I Saw an Angel in the Marble

Michelangelo of course was a genius of gigantic proportions. His work is breath taking from architecture through to his stunning sculpture, drawing and painting.  He was able to see in nature and the world generally what others couldn’t see.

 He famously said, ‘I saw an angel in the marble and carved until I set him free’.  This line is so inspiring across a number of dimensions. It excites me from an education perspective.

 Every day parents and teachers have this same opportunity with children. If you look close enough you can see the unique individuality and fragility of each child. This presents a wonderful and critically important time when we can embrace and nurture this fragile beauty. Handled correctly we can draw out the trust and confidence of the child to show their real selves, their personal voice, their creativity, their soul, their worries, their dreams and in doing so set free their potential as human beings.

 When most children arrive at school they are usually bursting with ideas, creativity, personal voice and personality. Their filters on life are open and free. They are keen to express themselves and are willing to have a go at all sorts of new tasks.

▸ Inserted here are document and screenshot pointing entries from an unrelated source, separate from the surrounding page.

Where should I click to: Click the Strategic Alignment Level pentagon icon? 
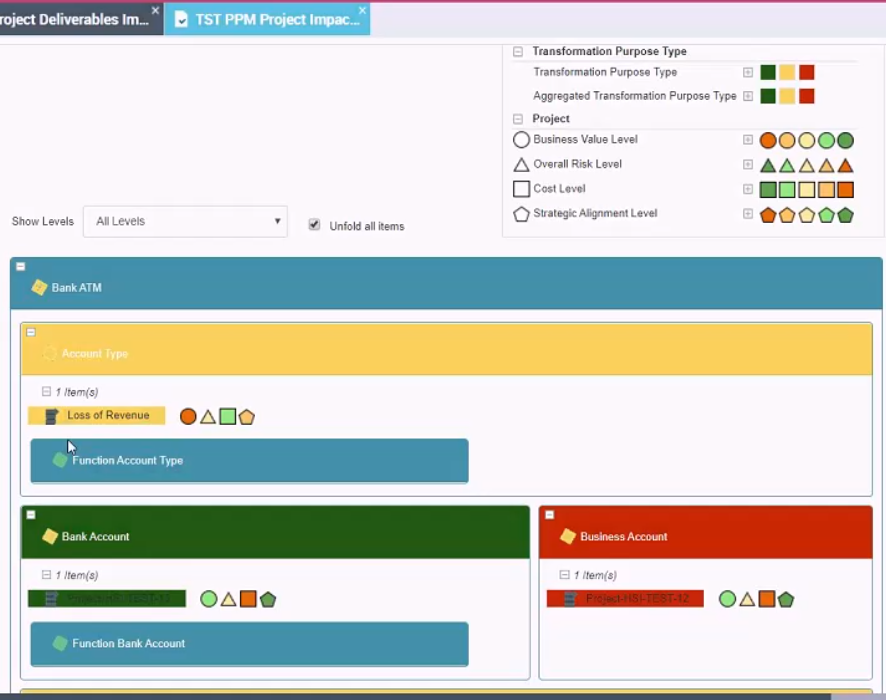(521, 214)
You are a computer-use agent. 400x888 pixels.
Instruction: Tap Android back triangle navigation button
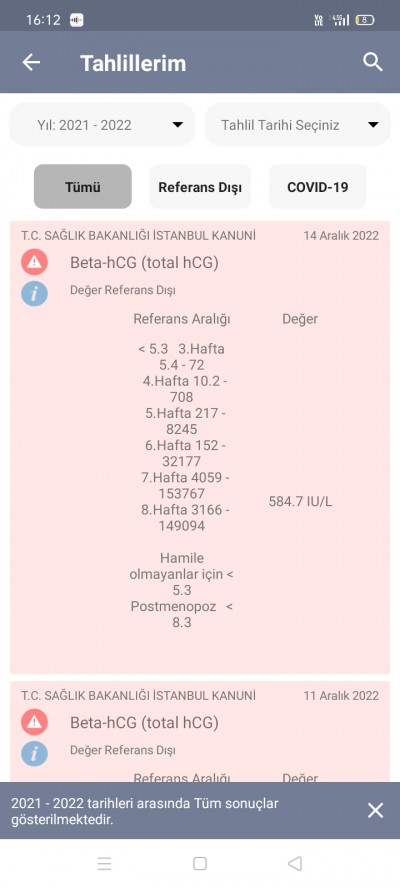(x=295, y=864)
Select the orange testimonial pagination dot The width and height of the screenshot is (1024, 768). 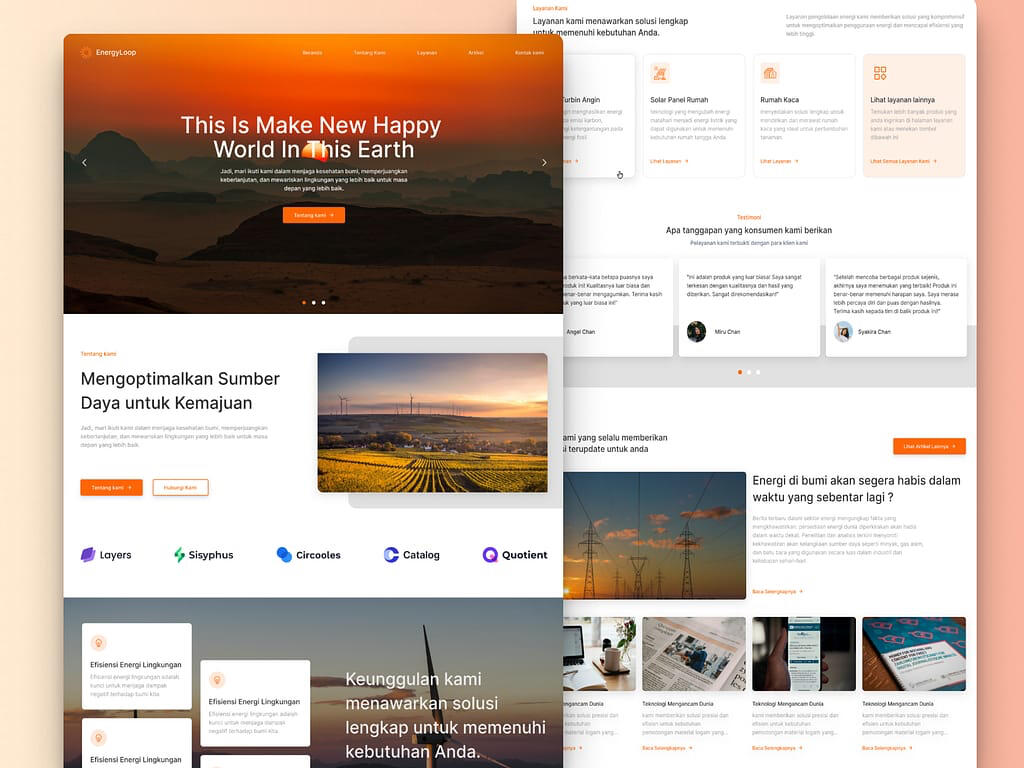click(x=740, y=372)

 The sad reality is that in traditional education settings, these same children incrementally close down their filters showing less and less of themselves. They learn quickly that there is often only one right answer the teacher is looking for, there is only one way to interpret a question and that their ideas are best to kept to themselves as they are annoying or wrong.  These messages are learnt in subtle and not so subtle ways. A painting may be judged on the skill set of realistic representation of what the teacher wants rather than the ideas and thoughts behind the child’s work. A child’s writing may be judged on the surface features of neat writing and accurate punctuation as opposed to the ideas and thinking of the content. Many children quickly lose their confidence and view themselves as ‘dumb’ because they don’t meet the teacher’s expectations. Quiet and sensitive children or children who just don’t fit the ‘norm’ of life can melt into social obscurity if the teacher allows the more confident, brash or even bullying types dominate the learning environment.

 On a more macro front, if the leadership of a school demands conformity and ‘straight line’ thinking of their staff this filters down into the classroom and the school culture. People become fearful and slowly but surely creativity and personal voice gets melded into a machine where surface features of policies and procedures are more valued than the head and the heart. Most teachers become fearful, lose confidence to speak up and usually fall into line.

 On a broader front still, this is the challenge of our education system.  NZ needs teachers who are encouraged to be creative, have personal voice and autonomy.  This doesn’t mean we don’t need structure and systems but on all fronts, including the macro national level and within schools themselves we need people who are set free to sincerely connect with each other and the children on a real and powerful level where personal voice,  trust, empowerment, respect, risk taking  and real empathy are celebrated.

 If all people are made to think the same via structure and systems, then nobody is really thinking at all. Can you see what is possible for NZ education as Michelangelo saw in the marble?